Can cheap tablet PCs revolutionize Internet use in India?

After 15 years of public access to the Internet, India’s user base stood at 100 million last year, a largely inflated figure because of duplicate counting and inactive users. Also, there were only 5.3 million broadband users. Clearly, these are dismal numbers in a country of 1.2 billion. Contrast this with cellphone usage. Over the past decade, we have seen a cellphone revolution in India. Today, over 700 million Indians own a cellphone and by 2014 an improbable billion are expected to.

Today’s tablet PCs are tantalizingly like yesterday’s cellphones – cheap and plentiful, with the promise of getting cheaper and better. Some of the world’s lowest-priced tablets are already here in India as telecom operators hope to capitalize on nationwide availability of high-speed 3G connections and the growing popularity of the hand-held, touchscreen computers.

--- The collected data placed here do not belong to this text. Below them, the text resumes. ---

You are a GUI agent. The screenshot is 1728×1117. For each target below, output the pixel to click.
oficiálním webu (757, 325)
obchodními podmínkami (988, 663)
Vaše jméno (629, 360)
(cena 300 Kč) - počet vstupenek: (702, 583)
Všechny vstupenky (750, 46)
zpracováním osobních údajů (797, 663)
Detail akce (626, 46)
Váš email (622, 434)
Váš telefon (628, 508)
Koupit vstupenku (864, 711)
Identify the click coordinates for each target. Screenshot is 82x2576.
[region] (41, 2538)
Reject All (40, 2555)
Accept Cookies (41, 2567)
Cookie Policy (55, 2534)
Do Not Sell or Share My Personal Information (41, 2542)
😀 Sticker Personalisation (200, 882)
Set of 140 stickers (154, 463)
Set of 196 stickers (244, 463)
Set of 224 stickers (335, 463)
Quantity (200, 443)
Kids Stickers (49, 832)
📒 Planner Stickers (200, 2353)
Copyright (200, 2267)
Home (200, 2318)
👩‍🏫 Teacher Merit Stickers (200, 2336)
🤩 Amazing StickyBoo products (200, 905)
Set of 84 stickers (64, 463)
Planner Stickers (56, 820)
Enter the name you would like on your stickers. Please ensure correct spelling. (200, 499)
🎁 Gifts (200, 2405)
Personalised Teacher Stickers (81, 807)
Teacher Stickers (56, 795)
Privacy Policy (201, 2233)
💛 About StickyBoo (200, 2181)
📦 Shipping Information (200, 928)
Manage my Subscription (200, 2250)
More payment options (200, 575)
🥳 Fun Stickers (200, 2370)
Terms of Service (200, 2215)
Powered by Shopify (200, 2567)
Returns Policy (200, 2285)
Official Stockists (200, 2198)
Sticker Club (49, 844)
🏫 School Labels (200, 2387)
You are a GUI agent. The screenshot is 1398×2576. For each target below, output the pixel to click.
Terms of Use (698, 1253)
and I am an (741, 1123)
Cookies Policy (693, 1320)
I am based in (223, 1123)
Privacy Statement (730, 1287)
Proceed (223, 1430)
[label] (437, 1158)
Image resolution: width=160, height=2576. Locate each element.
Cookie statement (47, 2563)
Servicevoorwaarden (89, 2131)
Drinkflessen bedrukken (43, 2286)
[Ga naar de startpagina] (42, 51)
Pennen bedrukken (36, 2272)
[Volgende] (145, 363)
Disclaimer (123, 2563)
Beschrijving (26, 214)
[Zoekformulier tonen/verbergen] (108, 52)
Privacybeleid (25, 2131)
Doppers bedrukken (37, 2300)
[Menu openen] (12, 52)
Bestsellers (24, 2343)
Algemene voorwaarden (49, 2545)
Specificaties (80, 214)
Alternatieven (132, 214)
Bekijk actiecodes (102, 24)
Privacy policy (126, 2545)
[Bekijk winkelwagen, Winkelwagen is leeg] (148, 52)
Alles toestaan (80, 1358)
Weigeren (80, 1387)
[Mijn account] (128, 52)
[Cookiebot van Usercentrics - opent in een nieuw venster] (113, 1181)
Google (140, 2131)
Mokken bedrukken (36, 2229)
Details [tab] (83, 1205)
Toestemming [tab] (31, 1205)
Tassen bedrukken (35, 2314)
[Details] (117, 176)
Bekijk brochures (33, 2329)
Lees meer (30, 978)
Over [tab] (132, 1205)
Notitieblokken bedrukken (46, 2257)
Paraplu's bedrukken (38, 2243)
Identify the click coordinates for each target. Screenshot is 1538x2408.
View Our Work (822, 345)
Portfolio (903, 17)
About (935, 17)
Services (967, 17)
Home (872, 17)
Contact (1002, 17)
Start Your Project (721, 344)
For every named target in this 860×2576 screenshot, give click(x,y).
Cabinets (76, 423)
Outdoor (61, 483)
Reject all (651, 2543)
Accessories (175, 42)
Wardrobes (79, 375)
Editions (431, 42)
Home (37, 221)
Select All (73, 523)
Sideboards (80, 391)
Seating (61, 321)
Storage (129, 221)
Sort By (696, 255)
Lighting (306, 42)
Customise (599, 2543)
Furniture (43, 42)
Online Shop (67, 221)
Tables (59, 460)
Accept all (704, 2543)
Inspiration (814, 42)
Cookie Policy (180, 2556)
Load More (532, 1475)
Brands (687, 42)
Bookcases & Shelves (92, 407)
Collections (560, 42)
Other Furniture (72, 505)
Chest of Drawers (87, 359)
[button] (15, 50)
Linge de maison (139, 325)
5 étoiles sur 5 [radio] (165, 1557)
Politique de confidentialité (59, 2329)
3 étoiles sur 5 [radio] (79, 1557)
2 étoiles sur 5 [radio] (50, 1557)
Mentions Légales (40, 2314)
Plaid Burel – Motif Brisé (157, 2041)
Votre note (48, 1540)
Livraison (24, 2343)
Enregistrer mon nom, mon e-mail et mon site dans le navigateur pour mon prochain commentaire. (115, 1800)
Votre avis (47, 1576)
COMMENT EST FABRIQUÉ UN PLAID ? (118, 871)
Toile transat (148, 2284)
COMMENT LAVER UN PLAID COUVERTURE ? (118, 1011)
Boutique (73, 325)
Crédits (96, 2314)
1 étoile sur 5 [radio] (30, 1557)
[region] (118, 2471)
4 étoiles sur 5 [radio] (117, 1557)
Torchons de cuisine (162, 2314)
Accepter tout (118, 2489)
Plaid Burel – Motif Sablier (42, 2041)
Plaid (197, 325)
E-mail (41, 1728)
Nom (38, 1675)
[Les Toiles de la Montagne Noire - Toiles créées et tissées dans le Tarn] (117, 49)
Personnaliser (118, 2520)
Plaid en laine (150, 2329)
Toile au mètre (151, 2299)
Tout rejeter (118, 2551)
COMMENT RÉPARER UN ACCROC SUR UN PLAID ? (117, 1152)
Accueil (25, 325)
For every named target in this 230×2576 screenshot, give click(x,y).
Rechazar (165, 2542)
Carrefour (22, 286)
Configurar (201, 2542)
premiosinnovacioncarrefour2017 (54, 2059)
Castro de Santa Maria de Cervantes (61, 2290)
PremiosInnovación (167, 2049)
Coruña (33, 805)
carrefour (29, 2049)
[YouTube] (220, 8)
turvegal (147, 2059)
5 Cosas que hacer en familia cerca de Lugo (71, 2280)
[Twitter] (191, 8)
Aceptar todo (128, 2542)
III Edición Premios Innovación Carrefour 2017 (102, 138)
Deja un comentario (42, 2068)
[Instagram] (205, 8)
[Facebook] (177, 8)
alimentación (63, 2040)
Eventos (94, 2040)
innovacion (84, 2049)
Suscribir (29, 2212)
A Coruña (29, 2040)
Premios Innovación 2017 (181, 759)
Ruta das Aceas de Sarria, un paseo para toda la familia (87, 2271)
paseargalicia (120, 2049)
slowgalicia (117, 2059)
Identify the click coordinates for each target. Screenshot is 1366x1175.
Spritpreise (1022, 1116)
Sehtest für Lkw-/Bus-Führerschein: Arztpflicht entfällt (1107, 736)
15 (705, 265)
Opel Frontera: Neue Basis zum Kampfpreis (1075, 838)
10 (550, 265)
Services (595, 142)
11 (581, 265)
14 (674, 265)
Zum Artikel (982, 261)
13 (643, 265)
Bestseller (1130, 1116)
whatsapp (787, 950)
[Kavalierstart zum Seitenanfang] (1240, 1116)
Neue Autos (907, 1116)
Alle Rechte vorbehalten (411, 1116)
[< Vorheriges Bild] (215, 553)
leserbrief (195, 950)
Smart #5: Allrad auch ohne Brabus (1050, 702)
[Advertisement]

First we heard of a $66 tablet produced by Bharat Electronics Limited, a state-owned company. This solar-powered Android tablet is being produced only for use by government officials but surely the technology can be licensed to a private player. Then Reliance Communications, one of the largest cellular providers, unveiled a $289 tablet; Beetel, a group company of Bharti Airtel, India’s biggest provider, rolled out one that costs $222 and a Bangalore company, Lakshmi Access Communications Systems Pvt. Ltd., outdid all the private players by unveiling a $99 tablet.

None of these tablets, all based on the Android operating system, can be called the cheapest in the world for the simple reason that Hewlett Packard has begun selling off its ill-fated tablets – based on the webOS it bought from Palm – for $99 in order to clear a huge inventory and also because it plans to exit the market for all PCs. But that is largely irrelevant. Regardless, tablets are priced lower than many high-end, and even medium-priced, cellphones. That is a huge invitation for a large number of Indians, notably the middle-class and students who cannot afford a full-fledged PC.

But what next?

I pose this question because we cannot assume that the tablet market will zoom on its own. Telecom operators may have been smart in developing the low-cost tablets but 3G pricing is still beyond the reach of many. Affordability is a big factor in India’s market, as we already know.

Telecom operators need to be a lot smarter to develop the market for mobile Internet, especially tablets which, unlike the cellphone, are a new product.  In the cellphone market, they needed to do little except cut tariffs to dramatically expand the market. With 3G, this obviously isn’t going to work, simply because the operators have paid far too much for spectrum and 3G still doesn’t have the scale that can lead to sharp tariff cuts. In fact, even call rates have hardened in the past few months, signaling probably the end of tariff wars, if not cheap calls.

Can we expect the telecom operators to come up with true Innovations including innovative pricing?